What are the health and safety laws at work?
All employees are entitled to work in an environment where their health and safety is protected and controlled. Under health and safety law, this responsibility lies with employers. So, why is it important, how does it affect you and what can be done if you feel that your employer is putting you at risk?
Each year, 30 million working days are lost in the UK as a direct result of work-related stress and personal injury. It's no surprise then that health and safety is top of the agenda for improving business practices.
Under the Health and Safety Act (1974), employers who are in control of workplaces have a duty to ensure the health and safety of all their employees and anyone who uses the premises “so far as is reasonably practicable”.
A ‘workplace' is legally defined as a factory, shop, office, hospital, school, hotel, entertainment venue, private road and path on industrial estates and business complexes in addition to temporary worksites such as a building site.
Despite the good intentions of legislation, the fact still remains that every five seconds a worker in the EU is involved in a work-related accident. And, more alarming is the statistic that one worker dies in an accident every two hours, according to an EU report.
The following is a - non exhaustive - list summarizes some of the areas that fall within the remit of health and safety law:
- cleanliness and waste materials
- computer usage
So, if you think that you are being put into a position whereby you or your colleagues' health and safety is jeopardised, here's what you can do about it.
Speak to your line manager or, if you prefer, your company's health and safety office or trade union representative.
Alternatively, if you feel that your concerns have fallen on deaf ears and you can't get anyone in your company to take appropriate action, then you can get confidential help and advice by contacting the Health and Safety Executive (HSE).
The HSE is the health and safety regulator in the UK. Workers who exercise their health and safety statutory rights are protected from detrimental action by their employer which means that your employer cannot discriminate or discipline you for reporting your concerns.

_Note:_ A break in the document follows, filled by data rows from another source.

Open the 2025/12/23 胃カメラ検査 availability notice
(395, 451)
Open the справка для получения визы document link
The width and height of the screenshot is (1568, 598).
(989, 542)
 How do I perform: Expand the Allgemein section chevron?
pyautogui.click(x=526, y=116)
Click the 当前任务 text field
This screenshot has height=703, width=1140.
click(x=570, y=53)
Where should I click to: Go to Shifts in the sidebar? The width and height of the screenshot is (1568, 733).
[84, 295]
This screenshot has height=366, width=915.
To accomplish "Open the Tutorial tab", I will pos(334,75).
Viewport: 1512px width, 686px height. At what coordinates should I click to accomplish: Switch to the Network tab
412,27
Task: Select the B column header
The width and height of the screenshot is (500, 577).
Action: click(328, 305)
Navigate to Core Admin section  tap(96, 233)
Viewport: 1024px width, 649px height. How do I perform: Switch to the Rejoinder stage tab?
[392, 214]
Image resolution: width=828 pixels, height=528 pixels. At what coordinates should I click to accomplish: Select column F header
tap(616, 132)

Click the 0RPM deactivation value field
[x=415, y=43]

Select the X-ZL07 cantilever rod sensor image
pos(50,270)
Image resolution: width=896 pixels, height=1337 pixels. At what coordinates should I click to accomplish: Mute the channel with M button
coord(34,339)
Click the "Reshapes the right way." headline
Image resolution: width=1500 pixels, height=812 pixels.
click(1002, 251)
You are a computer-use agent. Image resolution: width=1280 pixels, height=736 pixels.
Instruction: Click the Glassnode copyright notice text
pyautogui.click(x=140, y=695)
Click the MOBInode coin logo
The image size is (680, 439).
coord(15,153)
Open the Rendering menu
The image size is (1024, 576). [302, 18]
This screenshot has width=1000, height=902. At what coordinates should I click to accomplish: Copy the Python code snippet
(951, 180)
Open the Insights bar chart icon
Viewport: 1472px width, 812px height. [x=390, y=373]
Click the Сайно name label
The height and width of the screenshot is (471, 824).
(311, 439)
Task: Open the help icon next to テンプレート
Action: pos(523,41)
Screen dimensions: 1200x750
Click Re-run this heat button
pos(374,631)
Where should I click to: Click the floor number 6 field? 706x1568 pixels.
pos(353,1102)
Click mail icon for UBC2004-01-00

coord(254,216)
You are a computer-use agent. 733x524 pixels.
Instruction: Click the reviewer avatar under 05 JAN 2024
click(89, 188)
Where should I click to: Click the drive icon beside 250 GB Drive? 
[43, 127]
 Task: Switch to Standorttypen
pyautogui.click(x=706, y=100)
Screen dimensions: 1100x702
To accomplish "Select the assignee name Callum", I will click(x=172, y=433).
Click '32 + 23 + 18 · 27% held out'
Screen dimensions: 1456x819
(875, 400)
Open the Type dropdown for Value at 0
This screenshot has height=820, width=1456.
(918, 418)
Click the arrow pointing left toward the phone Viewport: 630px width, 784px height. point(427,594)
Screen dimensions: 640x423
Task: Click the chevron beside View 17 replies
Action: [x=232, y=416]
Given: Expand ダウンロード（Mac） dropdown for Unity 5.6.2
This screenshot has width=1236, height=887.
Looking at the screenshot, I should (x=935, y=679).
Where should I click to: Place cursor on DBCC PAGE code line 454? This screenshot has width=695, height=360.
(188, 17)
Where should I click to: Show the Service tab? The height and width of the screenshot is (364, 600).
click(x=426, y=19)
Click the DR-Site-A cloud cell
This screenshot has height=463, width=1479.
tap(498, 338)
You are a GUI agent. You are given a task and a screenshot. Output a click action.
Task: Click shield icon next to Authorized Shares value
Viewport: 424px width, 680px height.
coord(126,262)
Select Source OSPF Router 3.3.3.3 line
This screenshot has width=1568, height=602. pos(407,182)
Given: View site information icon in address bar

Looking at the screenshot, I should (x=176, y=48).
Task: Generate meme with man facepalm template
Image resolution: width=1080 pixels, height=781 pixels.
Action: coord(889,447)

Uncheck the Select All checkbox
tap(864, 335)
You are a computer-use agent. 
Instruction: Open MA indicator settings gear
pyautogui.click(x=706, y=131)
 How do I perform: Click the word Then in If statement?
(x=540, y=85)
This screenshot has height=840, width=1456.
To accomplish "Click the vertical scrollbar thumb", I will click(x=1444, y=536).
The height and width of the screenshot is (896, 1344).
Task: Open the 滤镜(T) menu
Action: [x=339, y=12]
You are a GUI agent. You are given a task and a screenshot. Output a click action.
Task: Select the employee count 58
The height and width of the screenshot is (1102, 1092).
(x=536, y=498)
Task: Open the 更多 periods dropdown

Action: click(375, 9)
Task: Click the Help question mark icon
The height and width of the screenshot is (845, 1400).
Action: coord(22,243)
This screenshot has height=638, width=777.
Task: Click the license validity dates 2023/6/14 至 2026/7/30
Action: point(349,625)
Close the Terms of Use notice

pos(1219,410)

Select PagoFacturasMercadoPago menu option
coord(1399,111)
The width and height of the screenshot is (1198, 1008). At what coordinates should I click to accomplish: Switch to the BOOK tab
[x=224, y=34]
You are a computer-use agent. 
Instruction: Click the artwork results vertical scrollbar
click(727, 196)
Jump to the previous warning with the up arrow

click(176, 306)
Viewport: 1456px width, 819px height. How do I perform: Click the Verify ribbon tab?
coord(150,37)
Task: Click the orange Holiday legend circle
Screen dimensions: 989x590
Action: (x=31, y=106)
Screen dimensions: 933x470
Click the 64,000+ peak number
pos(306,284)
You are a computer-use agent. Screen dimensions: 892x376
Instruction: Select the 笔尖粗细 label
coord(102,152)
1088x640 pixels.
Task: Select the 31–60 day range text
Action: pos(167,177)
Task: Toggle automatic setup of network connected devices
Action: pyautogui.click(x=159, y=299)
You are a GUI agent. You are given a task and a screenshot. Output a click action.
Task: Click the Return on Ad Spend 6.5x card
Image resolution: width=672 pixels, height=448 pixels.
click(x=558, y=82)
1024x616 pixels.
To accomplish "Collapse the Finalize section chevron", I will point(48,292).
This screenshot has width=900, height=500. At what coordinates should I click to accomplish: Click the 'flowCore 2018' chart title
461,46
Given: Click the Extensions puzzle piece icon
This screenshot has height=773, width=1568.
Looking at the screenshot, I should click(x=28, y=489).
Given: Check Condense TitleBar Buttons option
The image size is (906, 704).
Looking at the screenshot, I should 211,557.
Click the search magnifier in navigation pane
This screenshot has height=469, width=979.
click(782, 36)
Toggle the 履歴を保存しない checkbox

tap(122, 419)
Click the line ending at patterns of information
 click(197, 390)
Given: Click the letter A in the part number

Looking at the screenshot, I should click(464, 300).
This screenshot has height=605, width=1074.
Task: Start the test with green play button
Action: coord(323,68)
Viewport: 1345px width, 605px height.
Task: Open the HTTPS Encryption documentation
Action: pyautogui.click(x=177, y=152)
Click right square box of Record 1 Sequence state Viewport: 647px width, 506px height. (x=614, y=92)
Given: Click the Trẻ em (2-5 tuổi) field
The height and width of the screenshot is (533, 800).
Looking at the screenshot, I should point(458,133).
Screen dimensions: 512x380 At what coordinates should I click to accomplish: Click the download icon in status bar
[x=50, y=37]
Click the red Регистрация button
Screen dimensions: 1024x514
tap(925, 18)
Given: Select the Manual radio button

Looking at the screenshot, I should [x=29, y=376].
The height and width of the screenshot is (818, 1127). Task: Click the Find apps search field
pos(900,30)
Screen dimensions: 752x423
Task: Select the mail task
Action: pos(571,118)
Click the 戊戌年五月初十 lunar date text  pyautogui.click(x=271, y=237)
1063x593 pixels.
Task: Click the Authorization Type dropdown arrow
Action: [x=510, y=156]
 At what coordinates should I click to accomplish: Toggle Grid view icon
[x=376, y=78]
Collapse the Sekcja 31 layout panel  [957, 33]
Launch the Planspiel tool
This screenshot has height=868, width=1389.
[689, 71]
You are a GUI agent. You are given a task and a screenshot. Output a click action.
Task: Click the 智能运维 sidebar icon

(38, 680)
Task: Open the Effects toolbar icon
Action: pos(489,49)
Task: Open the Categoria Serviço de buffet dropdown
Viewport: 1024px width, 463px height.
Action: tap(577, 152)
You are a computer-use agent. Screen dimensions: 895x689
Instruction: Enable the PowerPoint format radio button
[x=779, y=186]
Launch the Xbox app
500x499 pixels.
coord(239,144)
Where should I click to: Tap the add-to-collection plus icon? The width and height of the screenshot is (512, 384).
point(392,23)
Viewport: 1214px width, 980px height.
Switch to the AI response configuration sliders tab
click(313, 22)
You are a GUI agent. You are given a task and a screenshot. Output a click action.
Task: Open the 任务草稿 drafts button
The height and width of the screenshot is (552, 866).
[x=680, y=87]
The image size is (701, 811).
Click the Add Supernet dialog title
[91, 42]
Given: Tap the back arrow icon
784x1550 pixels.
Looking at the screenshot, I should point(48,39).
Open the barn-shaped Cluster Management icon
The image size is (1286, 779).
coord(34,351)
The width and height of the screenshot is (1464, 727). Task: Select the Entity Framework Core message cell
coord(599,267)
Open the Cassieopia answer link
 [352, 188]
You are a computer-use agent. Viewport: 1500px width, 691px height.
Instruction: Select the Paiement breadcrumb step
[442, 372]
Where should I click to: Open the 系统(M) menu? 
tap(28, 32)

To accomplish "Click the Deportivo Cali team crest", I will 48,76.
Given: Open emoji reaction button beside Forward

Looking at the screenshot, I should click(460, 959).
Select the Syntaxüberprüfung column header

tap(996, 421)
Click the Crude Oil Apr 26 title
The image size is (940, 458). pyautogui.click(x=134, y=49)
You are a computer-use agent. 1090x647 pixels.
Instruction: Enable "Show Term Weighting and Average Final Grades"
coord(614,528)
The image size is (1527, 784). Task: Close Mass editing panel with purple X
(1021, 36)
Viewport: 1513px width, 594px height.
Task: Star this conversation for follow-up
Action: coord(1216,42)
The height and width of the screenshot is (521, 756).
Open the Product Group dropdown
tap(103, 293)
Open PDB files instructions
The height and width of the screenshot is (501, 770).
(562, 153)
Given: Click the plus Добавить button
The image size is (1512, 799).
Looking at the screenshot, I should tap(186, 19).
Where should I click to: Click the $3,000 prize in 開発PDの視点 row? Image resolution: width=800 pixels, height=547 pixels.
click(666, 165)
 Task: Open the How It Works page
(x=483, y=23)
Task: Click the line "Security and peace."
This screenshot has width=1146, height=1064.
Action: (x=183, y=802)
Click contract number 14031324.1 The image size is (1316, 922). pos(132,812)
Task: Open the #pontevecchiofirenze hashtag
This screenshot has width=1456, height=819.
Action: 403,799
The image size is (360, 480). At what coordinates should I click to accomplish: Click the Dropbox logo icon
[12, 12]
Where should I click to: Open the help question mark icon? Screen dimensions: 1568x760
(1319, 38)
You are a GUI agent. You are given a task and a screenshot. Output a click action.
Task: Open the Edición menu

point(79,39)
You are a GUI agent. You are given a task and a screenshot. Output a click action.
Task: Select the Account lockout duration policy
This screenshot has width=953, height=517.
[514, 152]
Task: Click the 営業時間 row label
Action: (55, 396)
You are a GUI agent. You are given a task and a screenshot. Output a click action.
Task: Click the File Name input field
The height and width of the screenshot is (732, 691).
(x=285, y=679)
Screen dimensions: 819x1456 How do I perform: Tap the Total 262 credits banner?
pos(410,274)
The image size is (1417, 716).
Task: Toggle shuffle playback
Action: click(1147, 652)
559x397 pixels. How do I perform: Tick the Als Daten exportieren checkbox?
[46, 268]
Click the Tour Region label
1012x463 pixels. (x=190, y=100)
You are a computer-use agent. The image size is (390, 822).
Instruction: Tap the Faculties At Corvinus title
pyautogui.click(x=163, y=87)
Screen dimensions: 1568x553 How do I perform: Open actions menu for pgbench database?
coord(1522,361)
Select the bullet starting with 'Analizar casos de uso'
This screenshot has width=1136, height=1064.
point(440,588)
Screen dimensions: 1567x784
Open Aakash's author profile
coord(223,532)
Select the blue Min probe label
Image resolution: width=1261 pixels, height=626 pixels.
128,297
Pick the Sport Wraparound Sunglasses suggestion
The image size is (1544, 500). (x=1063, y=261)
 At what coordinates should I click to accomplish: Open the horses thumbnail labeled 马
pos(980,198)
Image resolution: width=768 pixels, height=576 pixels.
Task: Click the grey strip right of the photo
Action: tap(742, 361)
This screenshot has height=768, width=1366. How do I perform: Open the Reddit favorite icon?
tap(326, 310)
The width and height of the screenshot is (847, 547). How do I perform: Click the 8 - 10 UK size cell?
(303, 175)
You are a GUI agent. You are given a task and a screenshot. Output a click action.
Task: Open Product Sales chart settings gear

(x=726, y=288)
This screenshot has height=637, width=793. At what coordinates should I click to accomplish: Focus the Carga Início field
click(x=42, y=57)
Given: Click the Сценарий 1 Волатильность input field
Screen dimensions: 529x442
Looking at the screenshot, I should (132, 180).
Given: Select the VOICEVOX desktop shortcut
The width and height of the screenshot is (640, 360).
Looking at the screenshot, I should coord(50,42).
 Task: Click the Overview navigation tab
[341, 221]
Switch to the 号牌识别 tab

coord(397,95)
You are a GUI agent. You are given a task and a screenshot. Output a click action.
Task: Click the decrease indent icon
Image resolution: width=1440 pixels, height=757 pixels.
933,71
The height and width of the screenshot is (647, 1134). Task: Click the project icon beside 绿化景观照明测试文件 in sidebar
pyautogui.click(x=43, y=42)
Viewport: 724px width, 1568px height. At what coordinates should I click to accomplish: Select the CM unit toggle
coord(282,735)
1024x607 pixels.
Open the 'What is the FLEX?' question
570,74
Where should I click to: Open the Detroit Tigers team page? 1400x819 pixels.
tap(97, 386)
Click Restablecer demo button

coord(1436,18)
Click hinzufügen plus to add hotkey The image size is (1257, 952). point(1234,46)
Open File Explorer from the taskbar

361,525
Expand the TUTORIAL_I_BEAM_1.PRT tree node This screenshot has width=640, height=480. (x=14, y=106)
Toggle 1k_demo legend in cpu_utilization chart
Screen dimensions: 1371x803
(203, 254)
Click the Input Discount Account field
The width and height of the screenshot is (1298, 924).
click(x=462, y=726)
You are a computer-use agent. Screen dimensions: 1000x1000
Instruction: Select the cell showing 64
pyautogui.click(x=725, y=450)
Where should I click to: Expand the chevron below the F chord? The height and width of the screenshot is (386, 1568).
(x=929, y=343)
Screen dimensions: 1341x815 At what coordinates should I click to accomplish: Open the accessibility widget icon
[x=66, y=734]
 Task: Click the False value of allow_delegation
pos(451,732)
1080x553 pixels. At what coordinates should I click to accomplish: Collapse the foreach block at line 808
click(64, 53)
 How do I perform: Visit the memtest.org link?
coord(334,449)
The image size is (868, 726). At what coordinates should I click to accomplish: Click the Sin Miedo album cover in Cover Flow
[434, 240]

Your responsibility as an employee
The emergence of a compensation culture, fuelled by a plethora of legal firms that promise ‘no-win, no-fee', has seen the number of personal injury claims continue to rise over the last ten years.
But, contrary to common perception, as employees you have a duty and responsibility for your health and safety and the wellbeing of your colleagues. Workers may be liable to prosecution if they interfere with anything provided in the interests of health and safety. Consequently, health and safety legislation requires both employers and employees to cooperate.